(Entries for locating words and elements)
=====

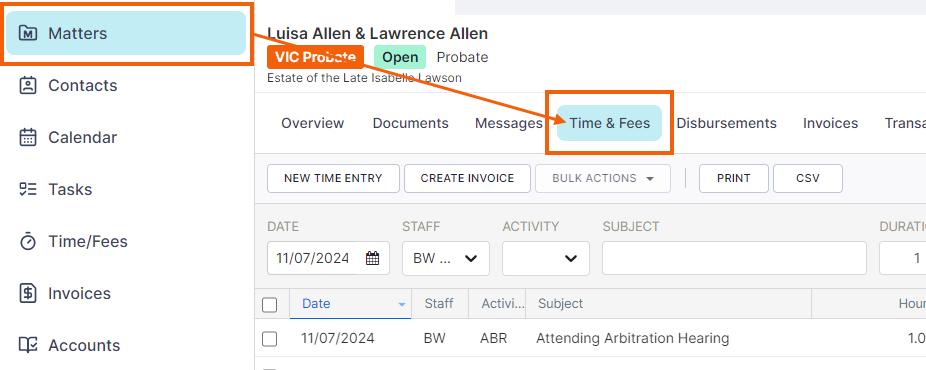Open the date picker calendar icon

(x=372, y=258)
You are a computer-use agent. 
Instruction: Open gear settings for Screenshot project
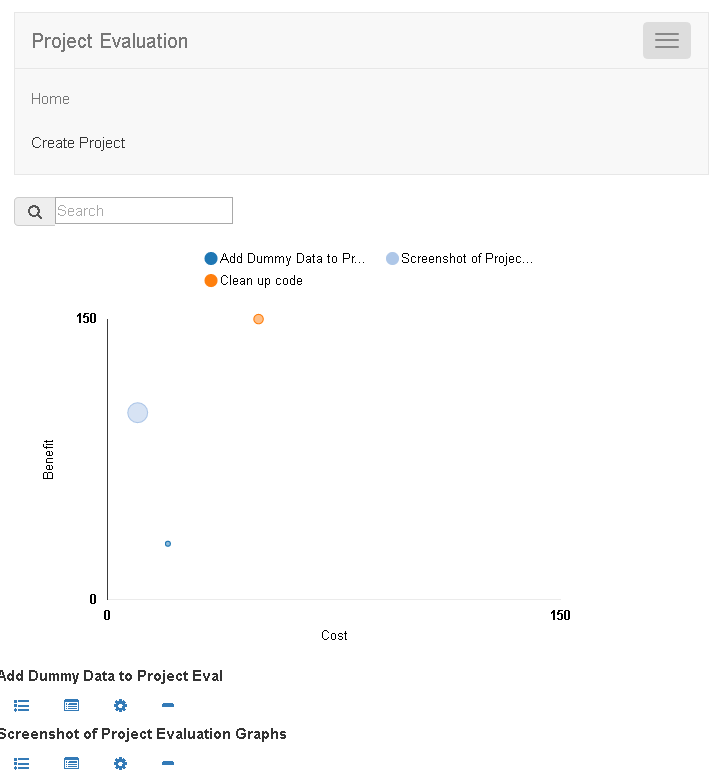coord(120,764)
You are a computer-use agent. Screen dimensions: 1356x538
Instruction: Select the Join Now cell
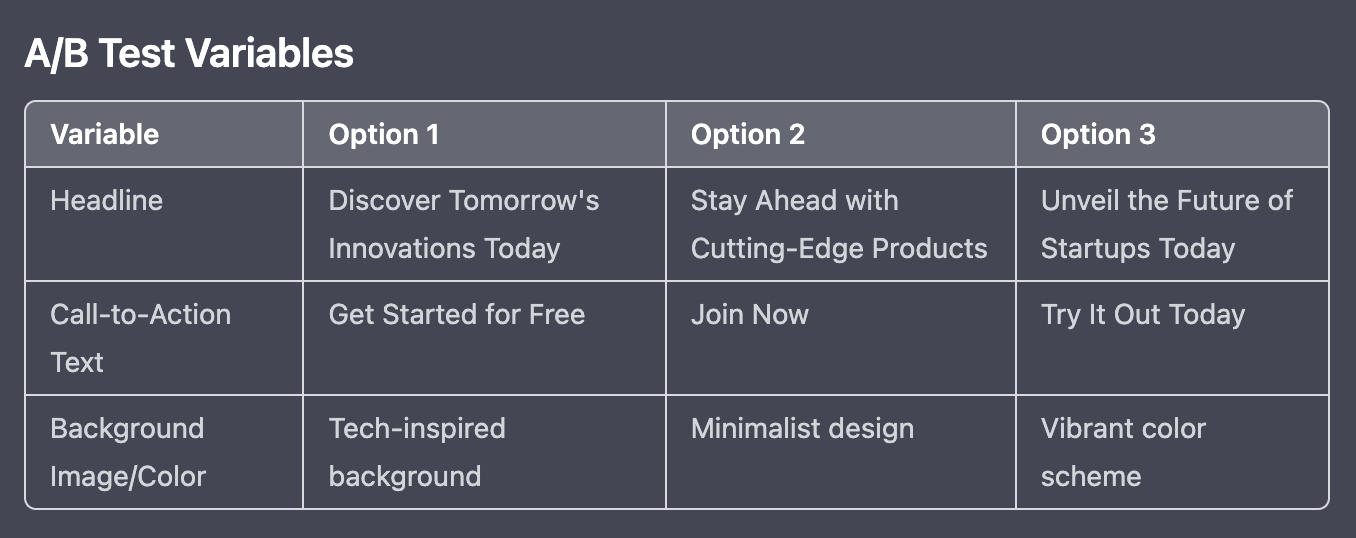pos(841,338)
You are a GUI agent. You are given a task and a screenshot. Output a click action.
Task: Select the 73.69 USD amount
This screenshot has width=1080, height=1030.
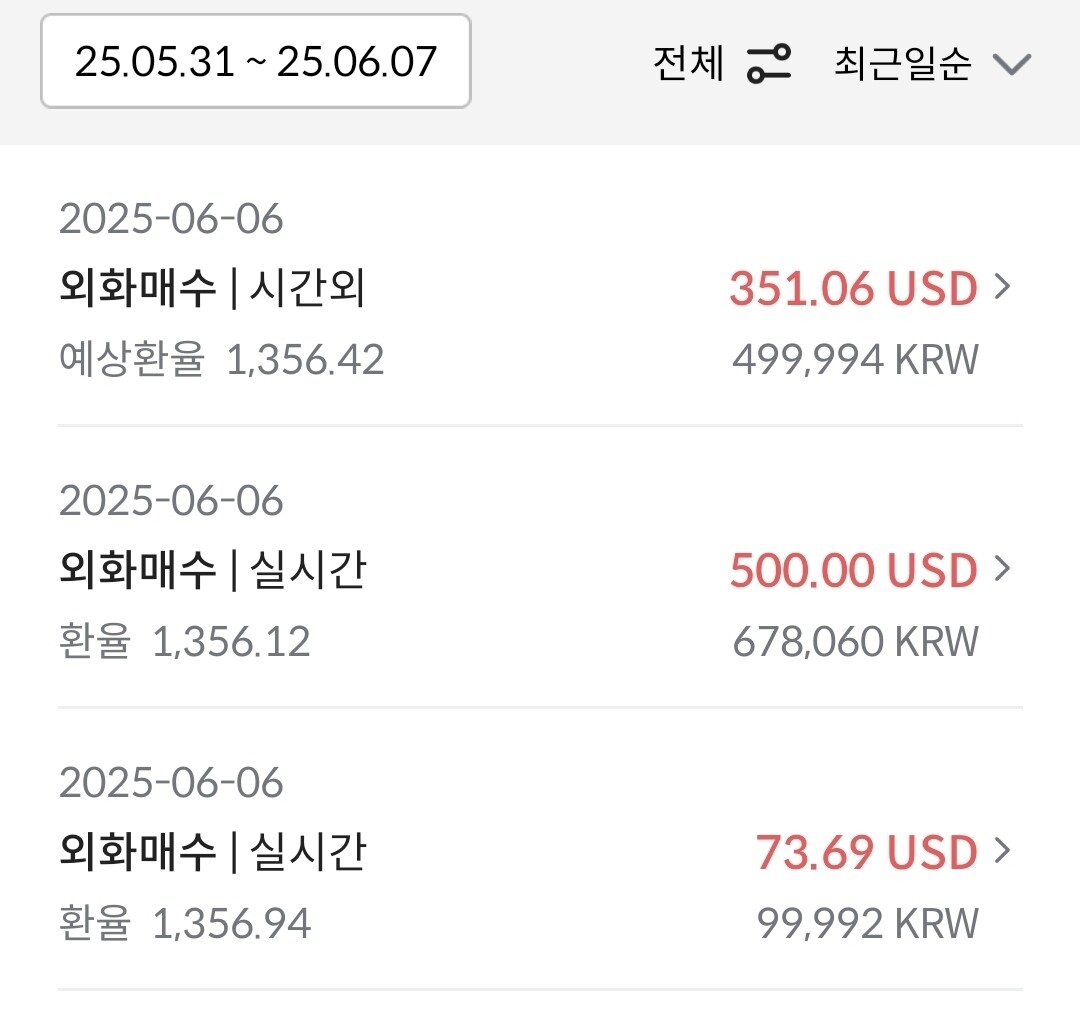pos(866,853)
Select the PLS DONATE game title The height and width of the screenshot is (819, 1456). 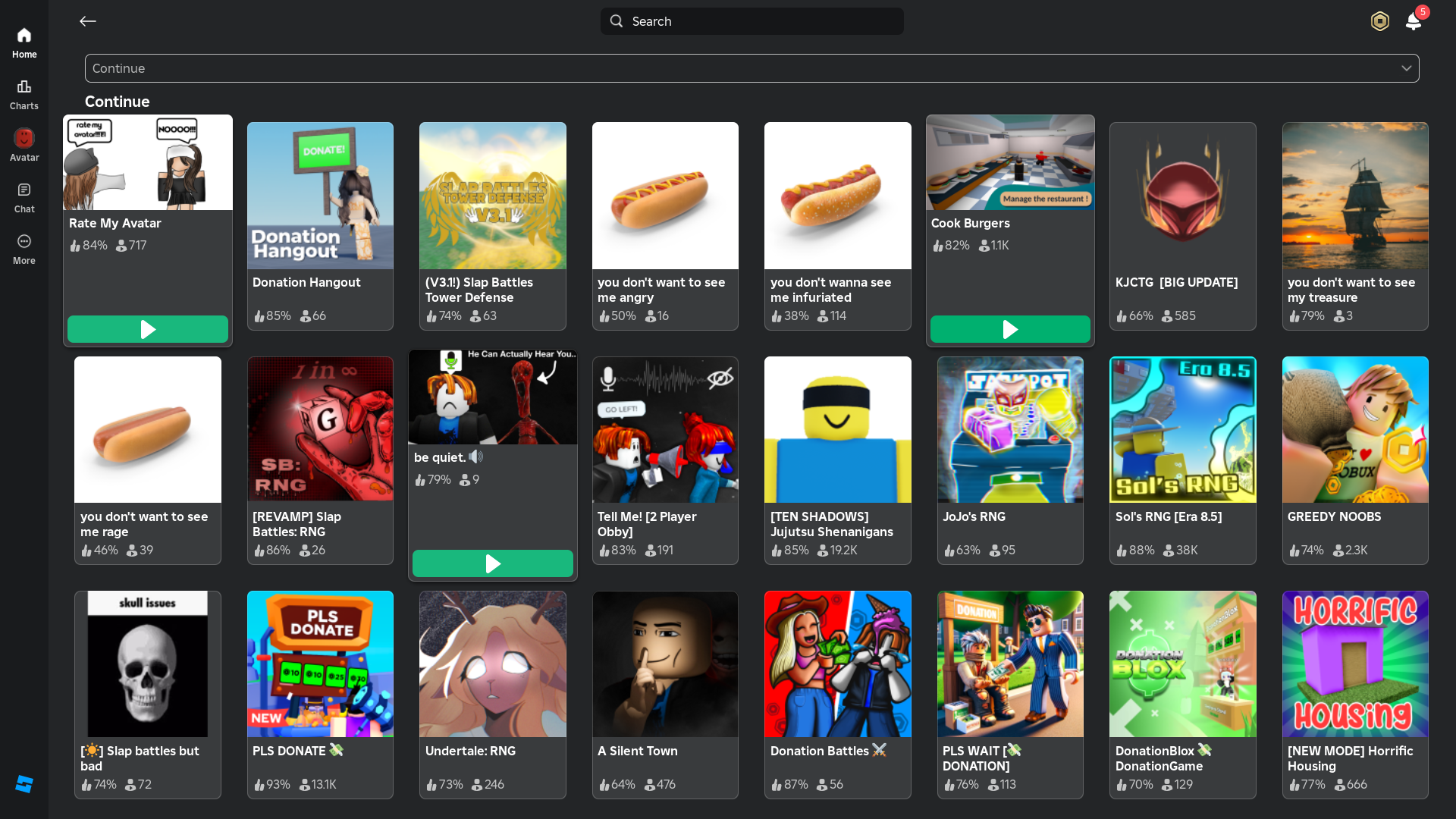click(289, 751)
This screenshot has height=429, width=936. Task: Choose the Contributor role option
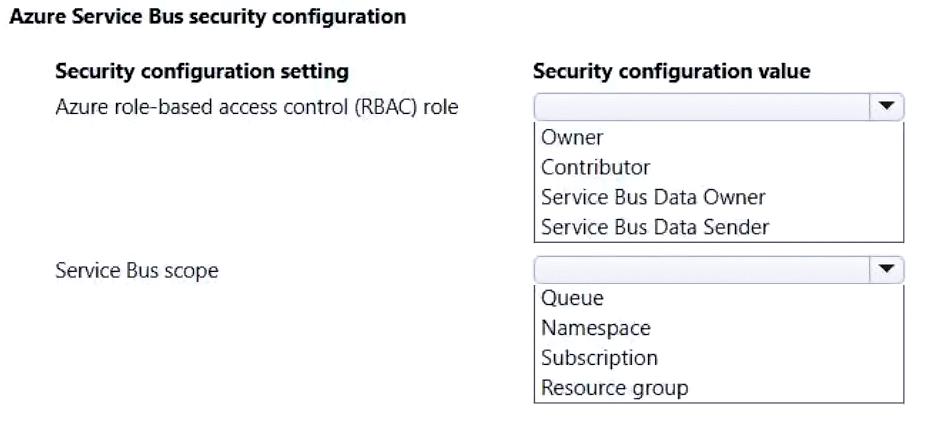pyautogui.click(x=595, y=167)
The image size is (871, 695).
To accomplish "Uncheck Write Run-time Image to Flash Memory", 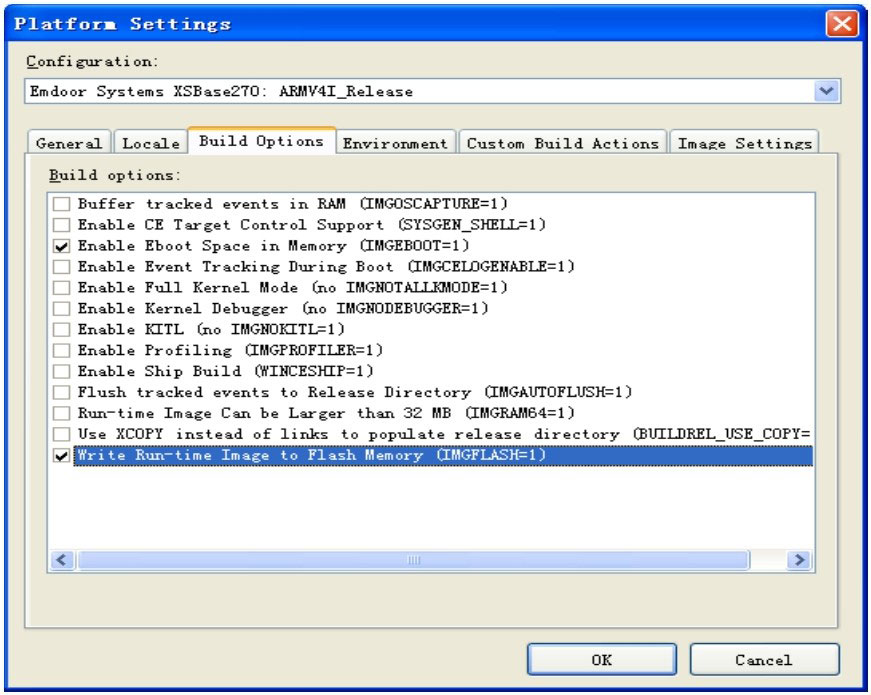I will (62, 456).
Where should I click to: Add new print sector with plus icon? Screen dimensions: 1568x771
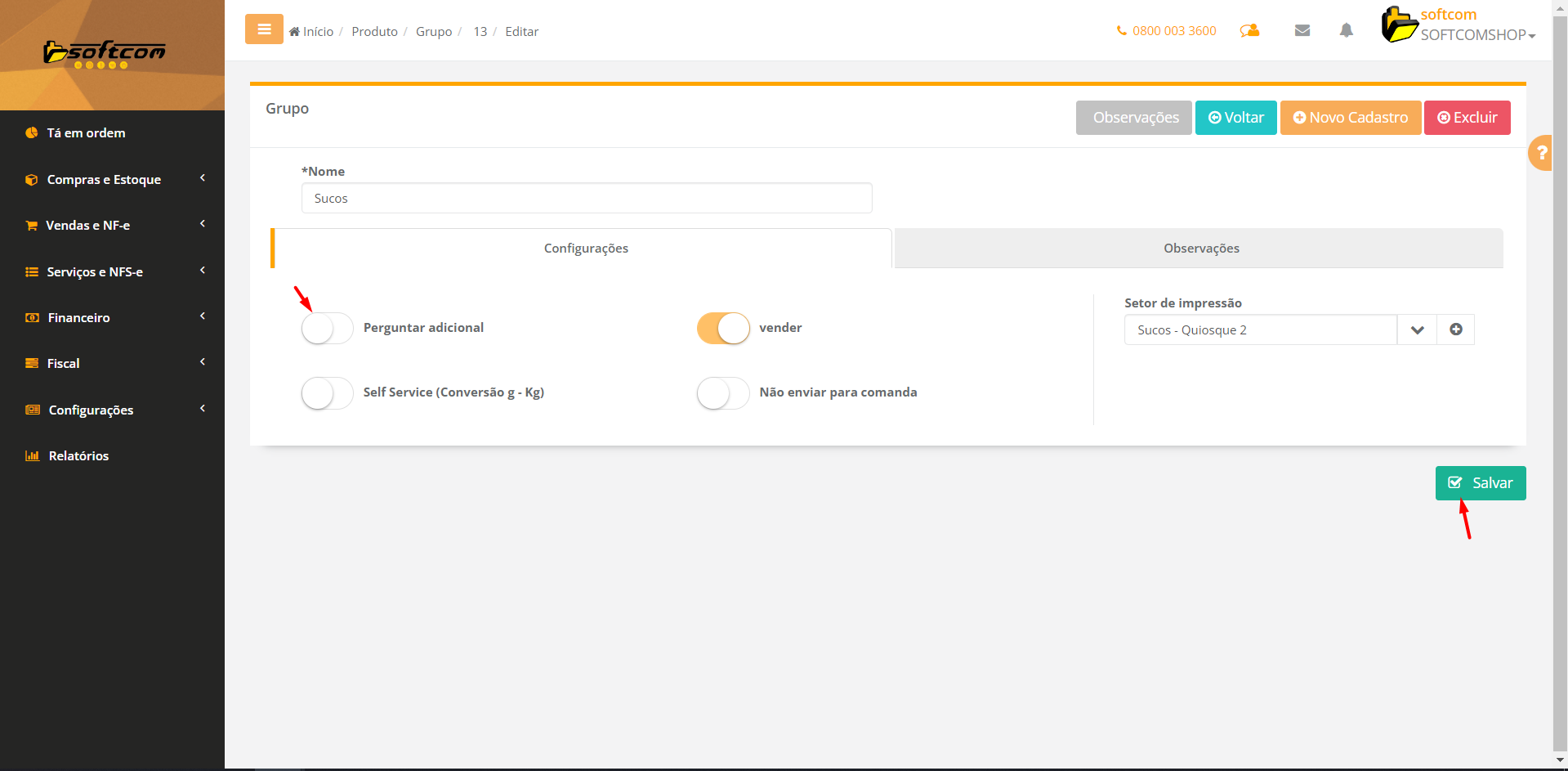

=====

# Problem to solve
Identify each line above that contains the string "Instruction" with matching case, and copy every such line in full.

# Solved problem
Instruction: Open gear settings for Screenshot project
Instruction: Select the Join Now cell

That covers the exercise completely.